• PH carriers protest Emirates’ excessive entitlements


    PHILIPPINE carriers are protesting the grant by the Philippine Civil Aeronautics Board (CAB) of a further 30-day extension allowing Emirates to continue operating seven weekly flights on the Dubai-Manila-Dubai routes in excess of its maximum entitlement under the existing Philippines-United Arab Emirates bilateral air agreement.

    On October 14, despite strong objections from the Philippine carriers, the CAB granted Emirates a period of 30 days counted from October 27, 2014 to November 26, 2014 to operate additional seven frequencies, presumably by virtue of its authority to grant extra frequencies to any foreign carrier for a period of not more than 30 days.

    So, far the CAB has granted a total of 60 days in favor of Emirates or until December 26, 2014.

    Philippine Airlines, Cebu Pacific Air, PAL Express and Tiger Airways Philippines believe that the CAB has no authority to grant extra frequencies in Manila under Section 3 of Executive Order No. 29.

    They believe that the issuance of the extended grant to operate additional seven flights only worsens the current situation, as Emirates had long been selling seats on these flights without prior CAB approval as required by Republic Act 776 (An act, to reorganize the Civil Aeronautics Board and the Civil Aeronautics Administration).

    In fact, Emirates’ has been selling flights until October 2015 which is beyond the CAB’s extended deadline, the local carriers said.

    This constitutes a blatant disregard of the CAB’s authority, they said, and asked the CAB to “take immediate and necessary action to cause this foreign carrier to cease and desist its defiance of the Philippine Government, in the interest of fair competition and the growth of the Philippine aviation industry.”

    “We strongly oppose the grant of this extended permit to Emirates’ extra frequencies, because of the following reasons: PAL, Cebu Pacific and Air Philippines are capable of immediately mounting direct flights to the United Arab Emirates. Indeed we are operating these flights to Dubai and Abu Dhabi today,” the local carriers said.
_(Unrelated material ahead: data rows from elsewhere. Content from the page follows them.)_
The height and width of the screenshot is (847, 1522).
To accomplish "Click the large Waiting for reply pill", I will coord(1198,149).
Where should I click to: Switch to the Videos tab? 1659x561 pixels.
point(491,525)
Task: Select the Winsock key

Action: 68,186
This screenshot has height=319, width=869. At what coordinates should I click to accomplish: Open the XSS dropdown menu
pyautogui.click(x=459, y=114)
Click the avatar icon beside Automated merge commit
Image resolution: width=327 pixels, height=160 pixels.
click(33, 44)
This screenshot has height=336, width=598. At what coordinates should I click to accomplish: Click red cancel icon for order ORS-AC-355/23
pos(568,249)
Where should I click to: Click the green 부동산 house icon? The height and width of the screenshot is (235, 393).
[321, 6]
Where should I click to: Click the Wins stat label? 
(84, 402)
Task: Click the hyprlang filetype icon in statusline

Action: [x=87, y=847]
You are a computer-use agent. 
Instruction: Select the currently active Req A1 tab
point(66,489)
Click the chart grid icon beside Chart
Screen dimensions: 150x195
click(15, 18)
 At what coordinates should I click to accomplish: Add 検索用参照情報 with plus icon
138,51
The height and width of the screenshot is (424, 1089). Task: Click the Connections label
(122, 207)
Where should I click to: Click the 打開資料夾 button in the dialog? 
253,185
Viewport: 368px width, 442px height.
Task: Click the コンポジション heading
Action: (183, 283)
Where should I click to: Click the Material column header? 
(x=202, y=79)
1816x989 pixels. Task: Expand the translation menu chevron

    “We look to the CAB to work with the Philippine air carriers in growing the Philippine aviation industry and to allow us to compete with foreign carriers on a level playing field. We believe that the grant of these unwarranted extra flights to Middle Eastern carriers distorts competition and undermines the investments of Philippine air carriers in building a truly competitive air route to the UAE.

    “Hence, if Philippine carriers are allowed to mount only 28 frequencies at this stage of competition, then the UAE carriers, including Emirates, should not be allowed to operate more than 28 frequencies even for a temporary period.”

    “As good citizens of the aviation world, Philippine carriers play by the rules. We adhere to the limits set by bilateral aviation agreements; we sell and operate flights only when we have the necessary approvals and regulatory clearances to do so.

    “Middle Eastern carriers sidestep prohibitions against directly flying passengers between the Philippines and foreign countries by making short connecting stops through their home hub airports. Allowing Emirates excess flights would encourage this practice to the detriment of Philippine carriers operating the same routes.

    “Executive Order 29 allows foreign carriers to operate unlimited flights to Clark, Cebu and other airports in the Philippines, and this is affirmed by the Philippines-UAE bilateral agreement. If Emirates truly wants to expand its service into the Philippines, it has every opportunity to put up new flights to Clark, Cebu or other Philippine international airports outside of Manila,” they said.

    The local carriers reiterated that they have been a major driver of tourism growth in the country.

    “The Philippine carriers’ direct flights to the UAE, Saudi Arabia and Kuwait have widened passengers’ choices and made air fares more affordable to better serve overseas Filipino workers (OFWs) and promote tourist travel between the Middle East and the Philippines,” they said.

    “We believe the push to increase tourism and improve services can be achieved by allowing Philippine carriers and foreign carriers equal access to traffic rights. We do not believe it is fair to extend unnecessary favors to Middle Eastern carriers whose main objective is to build major hubs in the UAE rather than develop the Philippines as a ‘hub.’ “

    “We are not asking for special favors, just a level playing field. If the benefits of air services liberalization are granted in favor of foreign carriers, then we are discriminated against in our own country,” they said.